As I read through the pages of The Brain and Learning and Brain Matters, I find myself constantly reflecting on my own experiences as a child, adolescent, and now an adult. The Jossey-Boss Reader contains an essay by John T. Bruer where he discusses brain based education vs. mind based education. Bruer explains that many brain-based educators who claim to back their educational philosophies on the study of the brain, in fact, base them on the study of the mind. One example of this Bruer gives is the idea of a ‘sensitive period’ or ‘critical period’ of learning for young children. Many educators subscribe to the idea that there are specific ages at which children’s brains are more susceptible to learning. Bruer suggests that this idea is not based on any science about the brain or brain activity, but rather on the mind of children, it better qualifies as educational psychology than it does brain-based education.

A few classes on language that I have take at SPU have discussed the topic of a critical period. The more research I do on the subject and the more in interact with my own preschool age students, the more I am apt to believe that no such period exists. In my preschool class, I have several students who came to me speaking absolutely no English. As in any situation, the need to speak the common language for simple communication purposes is present at all times, however, there are no educational demands on my young students. Students participate in discovery learning and are focused on social and emotional development alongside handwriting, math, science, and reading in my class. There is no homework given at this age, and very few academic requirements. Students have the opportunity to be completely immersed in a new language and to experiment with that language without fear or pressure. As ESL children grow older, there are more requirements put on them and learning the new language is more pressing. I believe that children learn languages (and probably many other concepts) easier at a young age simply because they are given the opportunity to do so.

Another idea from this week’s readings that I reflected a lot on, is the development of the adolescent brain. I have spent time considering my experiences as a teenager and I feel much less guilty about all the bad choices I made! Wolfe discusses sleep and the adolescent brain in chapter 6 of Brain Matters. She discusses the need for teenagers to get 10 hours of sleep, while the average teenager gets less than 8. At the same time, it has been discovered that a teenager’s internal clock is set much later than younger children, meaning they get tired much later and are not ready to wake up until around 8:00 or 9:00 in the morning. This is much later than most high school’s start their day (mine started at 7:15). I can recall the lack of focus I had in the first few classes of the day and no matter how hard I tried, I couldn’t wake myself up in time to be alert for school. In fact, I had a hard time getting to school at the right time, let alone being alert! It makes sense to me that teenagers need more sleep in the morning and I really hope that someday the school day will be adjusted accordingly.

Early Brain Development

Being a preschool teacher, the articles discussing early brain development are very relevant to my every day job. Pat Wolfe’s article Early Brain Development was useful in that it offers specific advice to early childhood educators and parents.

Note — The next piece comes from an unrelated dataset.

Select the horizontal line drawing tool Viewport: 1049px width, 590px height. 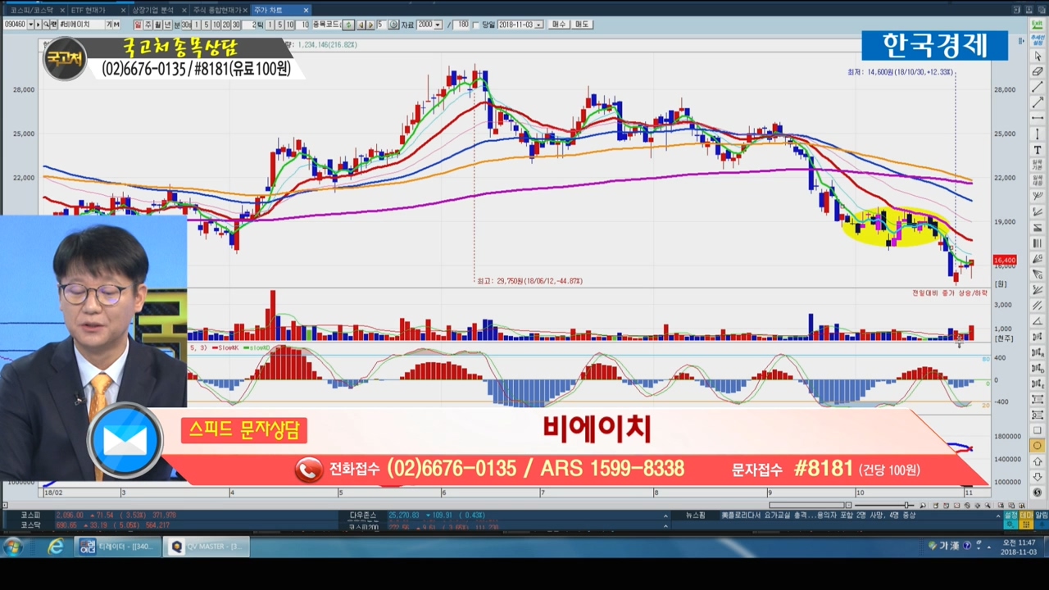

Wolfe describes the ‘sensitive periods’ of brain development when the brain is most susceptible to growth. The best way to aid development in these sensitive periods, is by providing stimulus, the more a child is exposed to things such as language, the more they will develop in the early years. On the flipside of that, if a child’s brain is not stimulated during those sensitive periods, normal development does not occur. For example, if a child is not exposed to language before age 10, because of deafness or other factors, they will be less likely to develop language at all.

I appreciated that Wolfe takes time to talk about the specific needs of children at this age. Over stimulus, such as enriched environments, extra academic help, language tapes, etc. has no effect on brain development. All children need is a normal environment with lots of adult interactions. Children will thrive given an environment where they can explore and make connections on their own.

Human Development Module 1

What struck me most while reading the first few chapters of Brain Matters and completing the assignments for module one was how much there is left to learn about the brain. Chapter one discusses the history of brain scans and the evolution of our knowledge about the organ. It showed progression and improvements over time of the way we determine information regarding the brain. At first, scans were vague and gave us little information, now they are more complex and we are able to gain more knowledge with each study. We still don’t know everything about the brain and all it’s functions. There are many diseases and disorders that stem from imbalanced or improper brain function, yet we haven’t found the sources of the problem for most. The more we are able to study the brain, the more likely we will be to help those who suffer from these neurological disorders.

I recently enrolled a young girl in my preschool class who has been diagnosed with autism. I work tirelessly her therapist to help her be successful not only in my class but in her daily life. We try and develop social skills, communication skills, and academics, but it is a struggle for her each day. Autism is something that many scientists have studied over the years and yet, neither a cause nor a cure have been discovered. I see how frustrating it can be for many children to not only keep up academically with their average developing peers, but often to simply function normally in their home lives. I look forward to the day that we have enough knowledge about the brain to help those who suffer from disorders such as autism.